⟨
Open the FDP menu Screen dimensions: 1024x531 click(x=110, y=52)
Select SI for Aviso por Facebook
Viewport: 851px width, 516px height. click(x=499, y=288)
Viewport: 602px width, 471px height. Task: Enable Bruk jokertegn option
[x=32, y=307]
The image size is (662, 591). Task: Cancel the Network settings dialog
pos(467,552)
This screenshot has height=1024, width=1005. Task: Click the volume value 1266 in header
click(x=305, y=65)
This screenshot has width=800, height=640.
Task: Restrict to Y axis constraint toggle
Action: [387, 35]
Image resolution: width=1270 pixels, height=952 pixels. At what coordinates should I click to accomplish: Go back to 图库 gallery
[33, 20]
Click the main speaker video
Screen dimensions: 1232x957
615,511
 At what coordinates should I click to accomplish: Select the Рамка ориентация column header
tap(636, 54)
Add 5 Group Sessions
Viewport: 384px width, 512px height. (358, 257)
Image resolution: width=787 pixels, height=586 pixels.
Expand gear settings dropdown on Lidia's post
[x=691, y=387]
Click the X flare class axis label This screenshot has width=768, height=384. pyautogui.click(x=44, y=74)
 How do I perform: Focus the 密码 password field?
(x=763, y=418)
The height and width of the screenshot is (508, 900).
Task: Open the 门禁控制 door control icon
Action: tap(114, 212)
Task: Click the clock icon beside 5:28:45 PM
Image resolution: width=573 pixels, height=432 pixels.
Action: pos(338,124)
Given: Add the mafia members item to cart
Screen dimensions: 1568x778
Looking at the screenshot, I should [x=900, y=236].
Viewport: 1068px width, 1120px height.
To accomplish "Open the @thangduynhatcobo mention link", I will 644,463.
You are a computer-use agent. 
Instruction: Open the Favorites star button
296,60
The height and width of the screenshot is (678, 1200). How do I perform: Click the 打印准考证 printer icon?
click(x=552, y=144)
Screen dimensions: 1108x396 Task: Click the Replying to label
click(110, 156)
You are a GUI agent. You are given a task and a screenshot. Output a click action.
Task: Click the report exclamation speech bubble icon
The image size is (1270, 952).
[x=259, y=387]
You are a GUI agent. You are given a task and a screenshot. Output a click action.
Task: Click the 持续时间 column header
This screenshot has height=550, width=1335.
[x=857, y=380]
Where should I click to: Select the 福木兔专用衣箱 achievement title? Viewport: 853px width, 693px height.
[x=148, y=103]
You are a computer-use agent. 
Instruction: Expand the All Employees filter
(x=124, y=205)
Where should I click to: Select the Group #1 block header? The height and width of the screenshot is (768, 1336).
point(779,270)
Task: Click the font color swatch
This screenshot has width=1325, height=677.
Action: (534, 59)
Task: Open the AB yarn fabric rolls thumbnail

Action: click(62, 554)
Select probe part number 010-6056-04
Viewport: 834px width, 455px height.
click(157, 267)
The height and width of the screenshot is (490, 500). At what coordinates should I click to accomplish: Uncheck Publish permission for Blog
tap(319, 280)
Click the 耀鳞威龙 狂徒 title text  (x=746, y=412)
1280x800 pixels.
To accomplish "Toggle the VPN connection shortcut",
⟩
### ACTION ITEM
The answer must be the complete listing, repeated exactly.

### SOLUTION
Open the FDP menu Screen dimensions: 1024x531 click(x=110, y=52)
Select SI for Aviso por Facebook
Viewport: 851px width, 516px height. click(x=499, y=288)
Viewport: 602px width, 471px height. Task: Enable Bruk jokertegn option
[x=32, y=307]
The image size is (662, 591). Task: Cancel the Network settings dialog
pos(467,552)
This screenshot has height=1024, width=1005. Task: Click the volume value 1266 in header
click(x=305, y=65)
This screenshot has width=800, height=640.
Task: Restrict to Y axis constraint toggle
Action: [387, 35]
Image resolution: width=1270 pixels, height=952 pixels. At what coordinates should I click to accomplish: Go back to 图库 gallery
[33, 20]
Click the main speaker video
Screen dimensions: 1232x957
615,511
 At what coordinates should I click to accomplish: Select the Рамка ориентация column header
tap(636, 54)
Add 5 Group Sessions
Viewport: 384px width, 512px height. (358, 257)
Image resolution: width=787 pixels, height=586 pixels.
Expand gear settings dropdown on Lidia's post
[x=691, y=387]
Click the X flare class axis label This screenshot has width=768, height=384. pyautogui.click(x=44, y=74)
 How do I perform: Focus the 密码 password field?
(x=763, y=418)
The height and width of the screenshot is (508, 900).
Task: Open the 门禁控制 door control icon
Action: tap(114, 212)
Task: Click the clock icon beside 5:28:45 PM
Image resolution: width=573 pixels, height=432 pixels.
Action: pos(338,124)
Given: Add the mafia members item to cart
Screen dimensions: 1568x778
Looking at the screenshot, I should [x=900, y=236].
Viewport: 1068px width, 1120px height.
To accomplish "Open the @thangduynhatcobo mention link", I will 644,463.
You are a computer-use agent. 
Instruction: Open the Favorites star button
296,60
The height and width of the screenshot is (678, 1200). How do I perform: Click the 打印准考证 printer icon?
click(x=552, y=144)
Screen dimensions: 1108x396 Task: Click the Replying to label
click(110, 156)
You are a GUI agent. You are given a task and a screenshot. Output a click action.
Task: Click the report exclamation speech bubble icon
The image size is (1270, 952).
[x=259, y=387]
You are a GUI agent. You are given a task and a screenshot. Output a click action.
Task: Click the 持续时间 column header
This screenshot has height=550, width=1335.
[x=857, y=380]
Where should I click to: Select the 福木兔专用衣箱 achievement title? Viewport: 853px width, 693px height.
[x=148, y=103]
You are a computer-use agent. 
Instruction: Expand the All Employees filter
(x=124, y=205)
Where should I click to: Select the Group #1 block header? The height and width of the screenshot is (768, 1336).
point(779,270)
Task: Click the font color swatch
This screenshot has width=1325, height=677.
Action: (534, 59)
Task: Open the AB yarn fabric rolls thumbnail

Action: click(62, 554)
Select probe part number 010-6056-04
Viewport: 834px width, 455px height.
click(157, 267)
The height and width of the screenshot is (490, 500). At what coordinates should I click to accomplish: Uncheck Publish permission for Blog
tap(319, 280)
Click the 耀鳞威龙 狂徒 title text  (x=746, y=412)
1280x800 pixels.
To accomplish "Toggle the VPN connection shortcut",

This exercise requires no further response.